▶ How to complete this task
Exactly the lines from the beginning of the records below through the line with "アクセス (242, 1918)" must be given again, without pictures.

▶ Extracted records
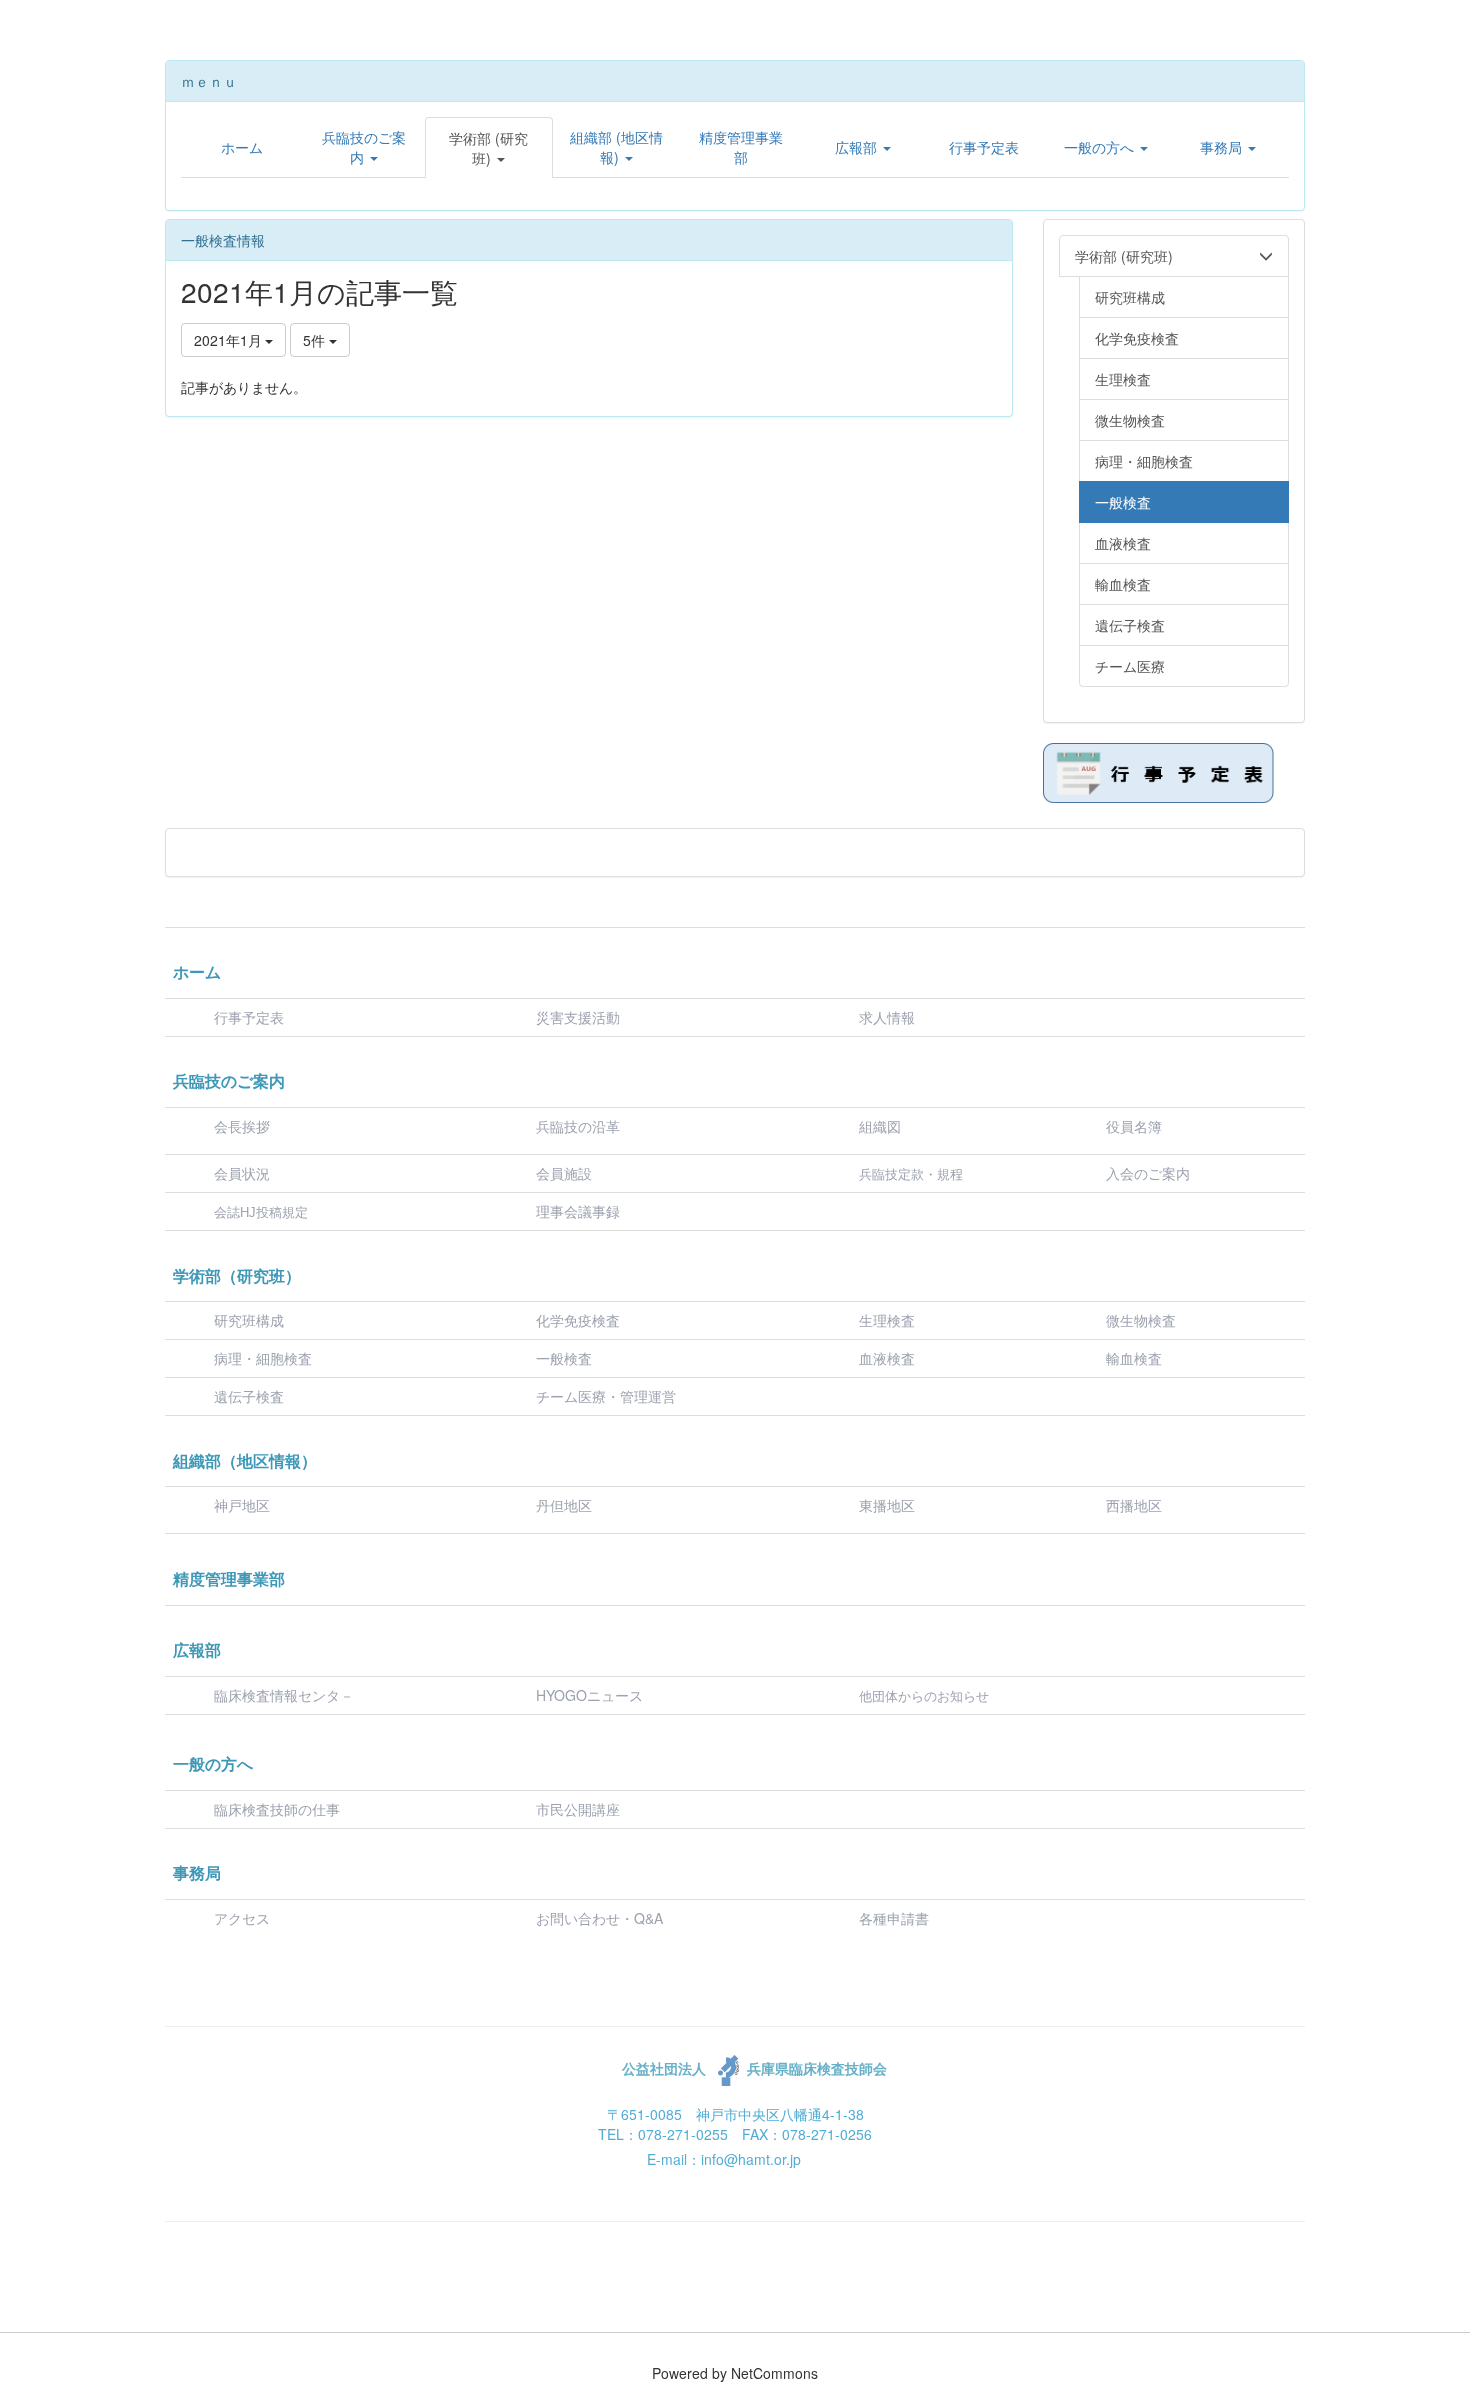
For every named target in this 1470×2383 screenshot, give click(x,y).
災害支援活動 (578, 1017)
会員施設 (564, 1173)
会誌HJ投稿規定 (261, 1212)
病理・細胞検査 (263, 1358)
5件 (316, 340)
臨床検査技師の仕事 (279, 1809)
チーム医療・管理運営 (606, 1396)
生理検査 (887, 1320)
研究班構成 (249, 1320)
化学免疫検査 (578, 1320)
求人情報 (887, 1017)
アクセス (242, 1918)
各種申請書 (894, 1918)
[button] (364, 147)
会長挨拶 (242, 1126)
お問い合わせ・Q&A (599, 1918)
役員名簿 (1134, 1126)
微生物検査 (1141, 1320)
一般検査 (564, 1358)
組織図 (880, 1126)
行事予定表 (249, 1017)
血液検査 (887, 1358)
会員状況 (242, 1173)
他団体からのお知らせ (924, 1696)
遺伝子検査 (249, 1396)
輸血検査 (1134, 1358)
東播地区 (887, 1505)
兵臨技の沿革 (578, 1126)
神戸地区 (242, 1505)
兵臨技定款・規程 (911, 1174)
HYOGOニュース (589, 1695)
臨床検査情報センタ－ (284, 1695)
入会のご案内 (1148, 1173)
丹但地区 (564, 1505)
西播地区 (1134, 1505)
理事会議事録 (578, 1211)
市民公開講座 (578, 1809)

▶ Your response
For every named target in this 1470×2383 screenshot, give click(x,y).
災害支援活動 (578, 1017)
会員施設 (564, 1173)
会誌HJ投稿規定 (261, 1212)
病理・細胞検査 (263, 1358)
5件 (316, 340)
臨床検査技師の仕事 (279, 1809)
チーム医療・管理運営 (606, 1396)
生理検査 (887, 1320)
研究班構成 (249, 1320)
化学免疫検査 (578, 1320)
求人情報 (887, 1017)
アクセス (242, 1918)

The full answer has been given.